Does anyone out there in the Fediverse have an encyclopedic knowledge of Eastern Bloc cartoons?

My sister text me today to ask if I remembered a cartoon we watched as kids at our grandparents house (1990s Nickelodeon or Cartoon network).

She says it was a cartoon of mice that multiplied in time to the beat of the music that the cartoon was set to.

She says the music was an instrumental version of Arsen Dedic's "Kad bi svi ljudi na svijetu" and that the style of the artwork was similar to the 1961 Yugoslavian animation Surogat.

I have looked high and low on this internet for something that matches this description, and I have found that Arsen Dedic did write music for cartoons at times, like Detelcek from 1973, but I can't find anything about any mice!

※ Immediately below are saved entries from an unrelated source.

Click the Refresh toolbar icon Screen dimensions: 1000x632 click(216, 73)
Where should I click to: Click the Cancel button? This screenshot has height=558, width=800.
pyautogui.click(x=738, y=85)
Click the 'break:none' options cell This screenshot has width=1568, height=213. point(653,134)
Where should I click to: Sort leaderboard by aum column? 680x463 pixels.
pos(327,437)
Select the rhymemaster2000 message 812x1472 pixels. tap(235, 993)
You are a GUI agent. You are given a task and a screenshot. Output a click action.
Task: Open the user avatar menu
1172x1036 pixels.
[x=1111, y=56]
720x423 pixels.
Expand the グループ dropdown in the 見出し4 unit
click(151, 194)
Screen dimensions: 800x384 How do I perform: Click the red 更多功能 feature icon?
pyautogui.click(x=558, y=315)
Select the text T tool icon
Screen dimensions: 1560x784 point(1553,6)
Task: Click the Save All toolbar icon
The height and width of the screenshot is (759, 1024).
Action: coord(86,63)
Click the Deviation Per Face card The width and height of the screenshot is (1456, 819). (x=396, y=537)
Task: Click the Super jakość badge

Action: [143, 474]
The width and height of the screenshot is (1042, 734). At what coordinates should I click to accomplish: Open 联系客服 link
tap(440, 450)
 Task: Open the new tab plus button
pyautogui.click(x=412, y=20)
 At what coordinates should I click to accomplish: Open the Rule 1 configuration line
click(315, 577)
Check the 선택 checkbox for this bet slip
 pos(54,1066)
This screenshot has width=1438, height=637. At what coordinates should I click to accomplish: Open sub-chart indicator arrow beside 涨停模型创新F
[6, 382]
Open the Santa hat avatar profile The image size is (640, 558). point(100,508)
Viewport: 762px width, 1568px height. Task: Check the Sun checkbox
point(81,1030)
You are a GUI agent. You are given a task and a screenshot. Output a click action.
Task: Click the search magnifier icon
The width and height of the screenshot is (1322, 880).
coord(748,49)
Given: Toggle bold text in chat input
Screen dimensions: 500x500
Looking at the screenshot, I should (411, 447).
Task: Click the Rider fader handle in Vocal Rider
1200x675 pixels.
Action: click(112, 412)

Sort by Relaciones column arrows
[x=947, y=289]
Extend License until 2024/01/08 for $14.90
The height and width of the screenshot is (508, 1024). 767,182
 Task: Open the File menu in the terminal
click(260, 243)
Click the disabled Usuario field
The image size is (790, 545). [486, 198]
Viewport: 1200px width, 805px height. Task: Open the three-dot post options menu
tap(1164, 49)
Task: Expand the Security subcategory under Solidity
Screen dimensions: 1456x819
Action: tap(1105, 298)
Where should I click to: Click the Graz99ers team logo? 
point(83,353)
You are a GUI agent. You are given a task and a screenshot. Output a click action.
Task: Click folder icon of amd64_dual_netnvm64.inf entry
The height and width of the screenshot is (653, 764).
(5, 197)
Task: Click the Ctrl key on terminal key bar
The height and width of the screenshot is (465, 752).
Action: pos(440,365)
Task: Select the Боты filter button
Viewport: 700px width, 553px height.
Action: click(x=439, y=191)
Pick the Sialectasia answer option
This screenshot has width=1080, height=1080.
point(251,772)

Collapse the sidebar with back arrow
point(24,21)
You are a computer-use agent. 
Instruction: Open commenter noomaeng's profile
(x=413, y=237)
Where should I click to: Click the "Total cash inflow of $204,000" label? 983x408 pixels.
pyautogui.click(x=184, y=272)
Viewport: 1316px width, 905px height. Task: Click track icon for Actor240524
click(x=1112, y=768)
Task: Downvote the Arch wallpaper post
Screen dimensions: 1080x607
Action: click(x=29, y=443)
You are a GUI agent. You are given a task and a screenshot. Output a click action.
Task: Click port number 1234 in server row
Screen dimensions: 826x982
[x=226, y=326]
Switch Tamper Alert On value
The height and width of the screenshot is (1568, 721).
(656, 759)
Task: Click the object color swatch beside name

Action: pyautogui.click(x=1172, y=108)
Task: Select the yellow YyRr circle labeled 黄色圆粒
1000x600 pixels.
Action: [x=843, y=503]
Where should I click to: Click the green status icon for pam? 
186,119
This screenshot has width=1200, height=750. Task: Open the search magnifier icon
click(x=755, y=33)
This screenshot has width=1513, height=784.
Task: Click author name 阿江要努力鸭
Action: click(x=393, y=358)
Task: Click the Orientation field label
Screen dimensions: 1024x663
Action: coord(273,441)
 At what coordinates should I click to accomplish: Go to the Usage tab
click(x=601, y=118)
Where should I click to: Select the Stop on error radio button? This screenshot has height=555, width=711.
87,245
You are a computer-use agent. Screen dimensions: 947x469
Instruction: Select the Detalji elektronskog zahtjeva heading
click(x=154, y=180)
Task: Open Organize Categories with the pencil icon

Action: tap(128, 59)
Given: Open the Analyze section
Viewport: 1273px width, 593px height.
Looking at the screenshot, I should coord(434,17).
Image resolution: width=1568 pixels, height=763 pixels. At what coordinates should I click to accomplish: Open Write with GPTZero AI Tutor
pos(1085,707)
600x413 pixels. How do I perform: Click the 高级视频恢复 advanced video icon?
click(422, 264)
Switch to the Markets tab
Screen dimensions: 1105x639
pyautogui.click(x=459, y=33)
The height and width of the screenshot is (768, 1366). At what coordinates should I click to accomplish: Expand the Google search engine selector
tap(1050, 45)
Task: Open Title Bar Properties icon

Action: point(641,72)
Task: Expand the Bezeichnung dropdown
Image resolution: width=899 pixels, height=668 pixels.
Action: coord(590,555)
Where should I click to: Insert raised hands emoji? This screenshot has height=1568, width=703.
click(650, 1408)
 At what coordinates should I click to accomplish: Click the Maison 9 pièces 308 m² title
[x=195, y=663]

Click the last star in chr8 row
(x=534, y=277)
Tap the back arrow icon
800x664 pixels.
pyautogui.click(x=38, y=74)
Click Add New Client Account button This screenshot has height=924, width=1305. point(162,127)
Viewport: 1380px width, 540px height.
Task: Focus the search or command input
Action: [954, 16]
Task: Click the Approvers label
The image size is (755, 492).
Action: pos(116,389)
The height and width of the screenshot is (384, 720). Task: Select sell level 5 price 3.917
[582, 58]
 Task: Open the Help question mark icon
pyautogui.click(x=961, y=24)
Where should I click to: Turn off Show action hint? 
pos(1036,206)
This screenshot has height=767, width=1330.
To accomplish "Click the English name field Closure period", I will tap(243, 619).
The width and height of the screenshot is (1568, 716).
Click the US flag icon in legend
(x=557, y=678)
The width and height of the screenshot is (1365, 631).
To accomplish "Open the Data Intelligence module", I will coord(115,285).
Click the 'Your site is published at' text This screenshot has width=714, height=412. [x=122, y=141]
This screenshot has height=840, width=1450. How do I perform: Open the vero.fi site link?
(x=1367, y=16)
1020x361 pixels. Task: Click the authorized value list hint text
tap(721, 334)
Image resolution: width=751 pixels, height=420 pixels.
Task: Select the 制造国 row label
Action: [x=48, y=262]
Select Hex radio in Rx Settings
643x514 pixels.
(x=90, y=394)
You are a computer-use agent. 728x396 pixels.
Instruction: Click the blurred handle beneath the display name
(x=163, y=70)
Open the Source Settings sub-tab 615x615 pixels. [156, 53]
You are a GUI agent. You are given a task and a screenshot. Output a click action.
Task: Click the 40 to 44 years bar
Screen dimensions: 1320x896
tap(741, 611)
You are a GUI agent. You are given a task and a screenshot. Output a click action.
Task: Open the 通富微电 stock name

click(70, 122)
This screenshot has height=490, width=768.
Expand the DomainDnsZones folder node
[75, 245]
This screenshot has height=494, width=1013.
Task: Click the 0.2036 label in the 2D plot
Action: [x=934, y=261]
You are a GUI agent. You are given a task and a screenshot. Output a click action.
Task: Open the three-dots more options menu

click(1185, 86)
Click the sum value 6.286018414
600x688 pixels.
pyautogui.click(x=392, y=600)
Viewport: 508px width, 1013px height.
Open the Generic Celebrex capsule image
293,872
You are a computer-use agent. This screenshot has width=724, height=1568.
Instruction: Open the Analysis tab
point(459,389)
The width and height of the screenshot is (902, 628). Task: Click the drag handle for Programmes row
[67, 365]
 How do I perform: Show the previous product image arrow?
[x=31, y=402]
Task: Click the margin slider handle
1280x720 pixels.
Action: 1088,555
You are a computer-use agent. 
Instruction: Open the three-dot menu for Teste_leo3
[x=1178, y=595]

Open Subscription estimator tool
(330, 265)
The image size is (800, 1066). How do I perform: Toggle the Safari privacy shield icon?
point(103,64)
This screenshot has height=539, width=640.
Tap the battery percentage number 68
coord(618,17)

I would love to get this mystery solved.

6 comments
Pimentoad

@MLE_online @ranjit Off the top of my head I'm not sure.
Klasky Csupo was pretty tight with Nickelodeon for pretty much the entirety of the 90s. I know after they brought in Igor Kovalyov he convinced a lot of other former Soviet artists to come over and they brought their own works with them, some of which got air time in the US.

I'm about to do my cartoon stream thing, but I will do some digging later!

Michael Ossmann

@MLE_online I don't know anything about the cartoon, but I just listened to "Kad bi svi ljudi na svijetu" and immediately recognized the tune as a variation of Skip to My Lou, an American folk tune. I looked up the discography, and Dedić credited the song to Peter Yarrow (of Peter, Paul and Mary). Perhaps something thought to be an instrumental version of the Dedić tune used on an American cartoon was actually an instrumental version of Skip to My Lou?